I'm never going to finish this book, am I.


Saturday, June 25, 2022

New Minds for Old

Had an impulse, sharpened a pencil and tried to brush up my drawing skills. It didn't go well. But it does seem to have jogged my mind; I came back to the current novel and, oh boy.

So back to revisions. Maybe. I'm clear enough on what I'm going to be changing I could probably go a few more chapters first. My strategy on edit-as-you-go is I stop and go back only when I can't hold in my head all the ways the story is going to be different by the time the text hits where the fresh words are going to go.

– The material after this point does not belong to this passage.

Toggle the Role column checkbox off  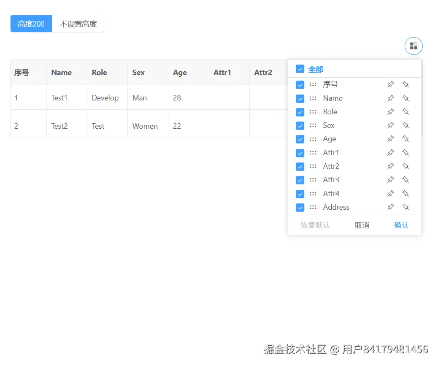(300, 112)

The big change is complexity. I'm still tempted to completely re-jigger the chronology and open with "Mombasa Nights." There is probably too much going on in the novel anyhow, but at the moment my biggest concern is how much of it front-loads into the first chapters (that, of course, is why they've been so tough to write).

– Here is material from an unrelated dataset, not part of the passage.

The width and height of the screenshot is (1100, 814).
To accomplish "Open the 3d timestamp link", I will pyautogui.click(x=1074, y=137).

The driving McGuffin is the Dan Brown-ish treasure hunt, guided by an old book; a hunt for the secret which morphs into a hunt to stop the other group from making a mess of Paris with their methods.

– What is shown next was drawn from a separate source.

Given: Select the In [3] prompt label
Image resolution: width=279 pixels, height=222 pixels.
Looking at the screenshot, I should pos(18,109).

I wanted Penny to recover a bit from the last couple of books so the character arc is more of a victory lap; Penny accepting that she has now grown into the experienced traveler. And admitting that she now has a taste for adventure. The character Amelia acts mostly as a mirror, the neophyte tourist through whom Penny understands how she herself has changed.

That's why my first scene isn't "Rain," it is Penny sitting perfectly poised at a sidewalk cafe and meeting Amelia there.


Later, I'm going to introduce Steampunk and parkour and there is this whole sub-plot thing about a group of artists and the "Steampunk Superhero" world one of them is creating. Which opens into all sorts of strange corners with the rapid changes in society brought on by technology, the hotbed of artistic development in the belle epoque, the shadows of war that form part of the fin d' sicle, class warfare, revolutionary history of Paris, comic books, Fantomas and the Penny Dreadfuls...

But that stuff, I can hold back on. The thing I decided early on is I wanted to have a Proustian revisiting going on. The first is a conversation Penny has about her career; she keeps bringing it up in her memory through the length of the book, each time seeing it in a slightly new light and bringing new information to the table. Another is what exactly she was doing wandering the streets of Paris in the middle of the night.

The revisions I need to do in the first chapters is to knock this back further, doing less dips into the past and revealing less, but even more importantly, keeping the idea of the treasure hunt front and center and putting excitement and fun in it. The reader should believe in this treasure hunt and Penny should, too. The cracks will show just a little bit later (I'm knocking stuff downstream, mostly).

But yet! Going entirely counter to the above; counter to the idea of keeping the treasure hunt simple and the past in the form of simple clues that can be solved, Paris as the perfect tourist spot (and not getting too much into the character of Montmartre, even), I have pretty much come around to the idea of the "Hux-Cam."

That is; regardless of how much of his actual words will appear on the page, I want Penny frequently turning to Major Huxley's book and showing what it was that he would have been seeing in turn-of-the-century Paris.

So I've got a hell of a lot of work ahead of me. Makes me want to take a break with something simple. Like drawing.